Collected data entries
● ● ● ● ●
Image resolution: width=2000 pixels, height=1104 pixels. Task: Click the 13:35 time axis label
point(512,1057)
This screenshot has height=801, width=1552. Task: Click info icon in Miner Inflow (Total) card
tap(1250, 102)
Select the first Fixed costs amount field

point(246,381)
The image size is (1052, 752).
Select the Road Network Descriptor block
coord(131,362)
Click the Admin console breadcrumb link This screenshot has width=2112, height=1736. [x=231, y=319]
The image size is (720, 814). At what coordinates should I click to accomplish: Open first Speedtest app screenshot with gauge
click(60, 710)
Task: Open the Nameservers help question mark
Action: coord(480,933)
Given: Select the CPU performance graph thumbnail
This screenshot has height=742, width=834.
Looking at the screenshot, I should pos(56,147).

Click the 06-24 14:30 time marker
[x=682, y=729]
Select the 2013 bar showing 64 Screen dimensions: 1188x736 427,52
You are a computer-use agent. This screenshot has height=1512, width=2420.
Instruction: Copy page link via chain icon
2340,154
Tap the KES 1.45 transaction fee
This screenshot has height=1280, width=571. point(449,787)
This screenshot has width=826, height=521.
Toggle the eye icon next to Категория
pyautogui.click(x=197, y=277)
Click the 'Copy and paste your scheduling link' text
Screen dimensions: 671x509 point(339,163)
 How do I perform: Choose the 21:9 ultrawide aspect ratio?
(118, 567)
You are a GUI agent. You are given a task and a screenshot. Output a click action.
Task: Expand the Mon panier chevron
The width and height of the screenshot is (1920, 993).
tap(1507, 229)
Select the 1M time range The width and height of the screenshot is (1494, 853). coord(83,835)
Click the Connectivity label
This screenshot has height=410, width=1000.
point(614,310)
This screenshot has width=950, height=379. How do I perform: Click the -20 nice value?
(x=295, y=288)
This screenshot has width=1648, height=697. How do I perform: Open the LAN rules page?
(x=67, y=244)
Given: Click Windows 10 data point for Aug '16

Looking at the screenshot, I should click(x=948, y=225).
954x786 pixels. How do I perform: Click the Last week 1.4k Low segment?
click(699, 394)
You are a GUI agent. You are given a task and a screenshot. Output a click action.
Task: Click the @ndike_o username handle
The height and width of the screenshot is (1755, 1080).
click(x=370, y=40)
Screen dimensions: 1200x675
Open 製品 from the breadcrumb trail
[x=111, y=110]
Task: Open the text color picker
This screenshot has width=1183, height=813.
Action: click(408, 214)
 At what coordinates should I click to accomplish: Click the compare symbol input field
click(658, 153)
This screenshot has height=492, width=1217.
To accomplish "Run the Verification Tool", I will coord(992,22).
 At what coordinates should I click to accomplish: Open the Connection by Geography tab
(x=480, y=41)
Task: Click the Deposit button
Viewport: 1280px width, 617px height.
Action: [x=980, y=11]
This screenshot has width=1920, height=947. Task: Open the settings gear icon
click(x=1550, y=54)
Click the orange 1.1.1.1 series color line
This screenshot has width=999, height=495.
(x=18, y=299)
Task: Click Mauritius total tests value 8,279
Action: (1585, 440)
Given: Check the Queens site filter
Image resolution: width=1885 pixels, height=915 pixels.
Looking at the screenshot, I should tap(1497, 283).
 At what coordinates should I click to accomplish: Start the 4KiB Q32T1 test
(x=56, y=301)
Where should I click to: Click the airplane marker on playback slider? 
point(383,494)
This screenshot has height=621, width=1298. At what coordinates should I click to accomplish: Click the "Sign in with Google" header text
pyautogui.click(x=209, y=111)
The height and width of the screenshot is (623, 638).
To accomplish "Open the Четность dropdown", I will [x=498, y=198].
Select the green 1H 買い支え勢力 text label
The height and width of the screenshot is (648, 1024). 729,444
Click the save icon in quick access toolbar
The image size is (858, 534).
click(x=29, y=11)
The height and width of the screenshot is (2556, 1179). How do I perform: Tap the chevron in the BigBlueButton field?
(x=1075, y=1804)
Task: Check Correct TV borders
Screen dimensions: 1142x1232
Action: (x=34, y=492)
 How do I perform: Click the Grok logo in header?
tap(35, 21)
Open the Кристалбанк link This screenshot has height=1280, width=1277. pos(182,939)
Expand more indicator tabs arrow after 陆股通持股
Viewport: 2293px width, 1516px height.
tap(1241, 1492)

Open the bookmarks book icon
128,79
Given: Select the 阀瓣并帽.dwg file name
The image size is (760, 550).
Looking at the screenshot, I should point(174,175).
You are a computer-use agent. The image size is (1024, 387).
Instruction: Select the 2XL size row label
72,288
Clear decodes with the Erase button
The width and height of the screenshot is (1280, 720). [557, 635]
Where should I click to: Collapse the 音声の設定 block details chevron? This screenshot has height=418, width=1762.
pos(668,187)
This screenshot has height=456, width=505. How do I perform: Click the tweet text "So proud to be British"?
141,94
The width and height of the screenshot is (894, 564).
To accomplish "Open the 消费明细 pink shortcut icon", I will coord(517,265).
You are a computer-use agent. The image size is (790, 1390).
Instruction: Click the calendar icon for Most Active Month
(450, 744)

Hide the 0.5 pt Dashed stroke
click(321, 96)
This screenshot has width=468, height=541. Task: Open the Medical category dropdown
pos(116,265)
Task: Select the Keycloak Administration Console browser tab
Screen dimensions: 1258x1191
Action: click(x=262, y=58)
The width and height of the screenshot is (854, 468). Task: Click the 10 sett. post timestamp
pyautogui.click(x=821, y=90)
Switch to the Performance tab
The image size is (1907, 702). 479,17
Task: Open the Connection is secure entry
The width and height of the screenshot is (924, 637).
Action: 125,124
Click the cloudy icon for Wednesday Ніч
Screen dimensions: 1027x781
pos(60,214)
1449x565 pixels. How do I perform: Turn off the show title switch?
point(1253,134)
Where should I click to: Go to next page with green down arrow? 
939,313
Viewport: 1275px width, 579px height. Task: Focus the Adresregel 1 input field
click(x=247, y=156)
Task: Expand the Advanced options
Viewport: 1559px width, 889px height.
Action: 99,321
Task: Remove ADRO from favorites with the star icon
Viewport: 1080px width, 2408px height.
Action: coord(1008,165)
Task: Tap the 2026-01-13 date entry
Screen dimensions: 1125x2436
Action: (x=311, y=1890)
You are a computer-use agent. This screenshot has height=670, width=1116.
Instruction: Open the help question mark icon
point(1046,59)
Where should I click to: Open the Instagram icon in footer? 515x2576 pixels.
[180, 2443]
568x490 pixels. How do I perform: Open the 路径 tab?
● ● ● ● ●
Required work: Go through the entries and repeat each one exactly.

Answer section:
Image resolution: width=2000 pixels, height=1104 pixels. Task: Click the 13:35 time axis label
point(512,1057)
This screenshot has height=801, width=1552. Task: Click info icon in Miner Inflow (Total) card
tap(1250, 102)
Select the first Fixed costs amount field

point(246,381)
The image size is (1052, 752).
Select the Road Network Descriptor block
coord(131,362)
Click the Admin console breadcrumb link This screenshot has width=2112, height=1736. [x=231, y=319]
The image size is (720, 814). At what coordinates should I click to accomplish: Open first Speedtest app screenshot with gauge
click(60, 710)
Task: Open the Nameservers help question mark
Action: coord(480,933)
Given: Select the CPU performance graph thumbnail
This screenshot has height=742, width=834.
Looking at the screenshot, I should pos(56,147).

Click the 06-24 14:30 time marker
[x=682, y=729]
Select the 2013 bar showing 64 Screen dimensions: 1188x736 427,52
You are a computer-use agent. This screenshot has height=1512, width=2420.
Instruction: Copy page link via chain icon
2340,154
Tap the KES 1.45 transaction fee
This screenshot has height=1280, width=571. point(449,787)
This screenshot has width=826, height=521.
Toggle the eye icon next to Категория
pyautogui.click(x=197, y=277)
Click the 'Copy and paste your scheduling link' text
Screen dimensions: 671x509 point(339,163)
 How do I perform: Choose the 21:9 ultrawide aspect ratio?
(118, 567)
You are a GUI agent. You are given a task and a screenshot. Output a click action.
Task: Expand the Mon panier chevron
The width and height of the screenshot is (1920, 993).
tap(1507, 229)
Select the 1M time range The width and height of the screenshot is (1494, 853). coord(83,835)
Click the Connectivity label
This screenshot has height=410, width=1000.
point(614,310)
This screenshot has width=950, height=379. How do I perform: Click the -20 nice value?
(x=295, y=288)
This screenshot has width=1648, height=697. How do I perform: Open the LAN rules page?
(x=67, y=244)
Given: Click Windows 10 data point for Aug '16

Looking at the screenshot, I should click(x=948, y=225).
954x786 pixels. How do I perform: Click the Last week 1.4k Low segment?
click(699, 394)
You are a GUI agent. You are given a task and a screenshot. Output a click action.
Task: Click the @ndike_o username handle
The height and width of the screenshot is (1755, 1080).
click(x=370, y=40)
Screen dimensions: 1200x675
Open 製品 from the breadcrumb trail
[x=111, y=110]
Task: Open the text color picker
This screenshot has width=1183, height=813.
Action: click(408, 214)
 At what coordinates should I click to accomplish: Click the compare symbol input field
click(658, 153)
This screenshot has height=492, width=1217.
To accomplish "Run the Verification Tool", I will coord(992,22).
 At what coordinates should I click to accomplish: Open the Connection by Geography tab
(x=480, y=41)
Task: Click the Deposit button
Viewport: 1280px width, 617px height.
Action: [x=980, y=11]
This screenshot has width=1920, height=947. Task: Open the settings gear icon
click(x=1550, y=54)
Click the orange 1.1.1.1 series color line
This screenshot has width=999, height=495.
(x=18, y=299)
Task: Click Mauritius total tests value 8,279
Action: (1585, 440)
Given: Check the Queens site filter
Image resolution: width=1885 pixels, height=915 pixels.
Looking at the screenshot, I should tap(1497, 283).
 At what coordinates should I click to accomplish: Start the 4KiB Q32T1 test
(x=56, y=301)
Where should I click to: Click the airplane marker on playback slider? 
point(383,494)
This screenshot has height=621, width=1298. At what coordinates should I click to accomplish: Click the "Sign in with Google" header text
pyautogui.click(x=209, y=111)
The height and width of the screenshot is (623, 638).
To accomplish "Open the Четность dropdown", I will [x=498, y=198].
Select the green 1H 買い支え勢力 text label
The height and width of the screenshot is (648, 1024). 729,444
Click the save icon in quick access toolbar
The image size is (858, 534).
click(x=29, y=11)
The height and width of the screenshot is (2556, 1179). How do I perform: Tap the chevron in the BigBlueButton field?
(x=1075, y=1804)
Task: Check Correct TV borders
Screen dimensions: 1142x1232
Action: (x=34, y=492)
 How do I perform: Click the Grok logo in header?
tap(35, 21)
Open the Кристалбанк link This screenshot has height=1280, width=1277. pos(182,939)
Expand more indicator tabs arrow after 陆股通持股
Viewport: 2293px width, 1516px height.
tap(1241, 1492)

Open the bookmarks book icon
128,79
Given: Select the 阀瓣并帽.dwg file name
The image size is (760, 550).
Looking at the screenshot, I should point(174,175).
You are a computer-use agent. The image size is (1024, 387).
Instruction: Select the 2XL size row label
72,288
Clear decodes with the Erase button
The width and height of the screenshot is (1280, 720). [557, 635]
Where should I click to: Collapse the 音声の設定 block details chevron? This screenshot has height=418, width=1762.
pos(668,187)
This screenshot has height=456, width=505. How do I perform: Click the tweet text "So proud to be British"?
141,94
The width and height of the screenshot is (894, 564).
To accomplish "Open the 消费明细 pink shortcut icon", I will coord(517,265).
You are a computer-use agent. The image size is (790, 1390).
Instruction: Click the calendar icon for Most Active Month
(450, 744)

Hide the 0.5 pt Dashed stroke
click(321, 96)
This screenshot has width=468, height=541. Task: Open the Medical category dropdown
pos(116,265)
Task: Select the Keycloak Administration Console browser tab
Screen dimensions: 1258x1191
Action: click(x=262, y=58)
The width and height of the screenshot is (854, 468). Task: Click the 10 sett. post timestamp
pyautogui.click(x=821, y=90)
Switch to the Performance tab
The image size is (1907, 702). 479,17
Task: Open the Connection is secure entry
The width and height of the screenshot is (924, 637).
Action: 125,124
Click the cloudy icon for Wednesday Ніч
Screen dimensions: 1027x781
pos(60,214)
1449x565 pixels. How do I perform: Turn off the show title switch?
point(1253,134)
Where should I click to: Go to next page with green down arrow? 
939,313
Viewport: 1275px width, 579px height. Task: Focus the Adresregel 1 input field
click(x=247, y=156)
Task: Expand the Advanced options
Viewport: 1559px width, 889px height.
Action: 99,321
Task: Remove ADRO from favorites with the star icon
Viewport: 1080px width, 2408px height.
Action: coord(1008,165)
Task: Tap the 2026-01-13 date entry
Screen dimensions: 1125x2436
Action: (x=311, y=1890)
You are a computer-use agent. This screenshot has height=670, width=1116.
Instruction: Open the help question mark icon
point(1046,59)
Where should I click to: Open the Instagram icon in footer? 515x2576 pixels.
[180, 2443]
568x490 pixels. How do I perform: Open the 路径 tab?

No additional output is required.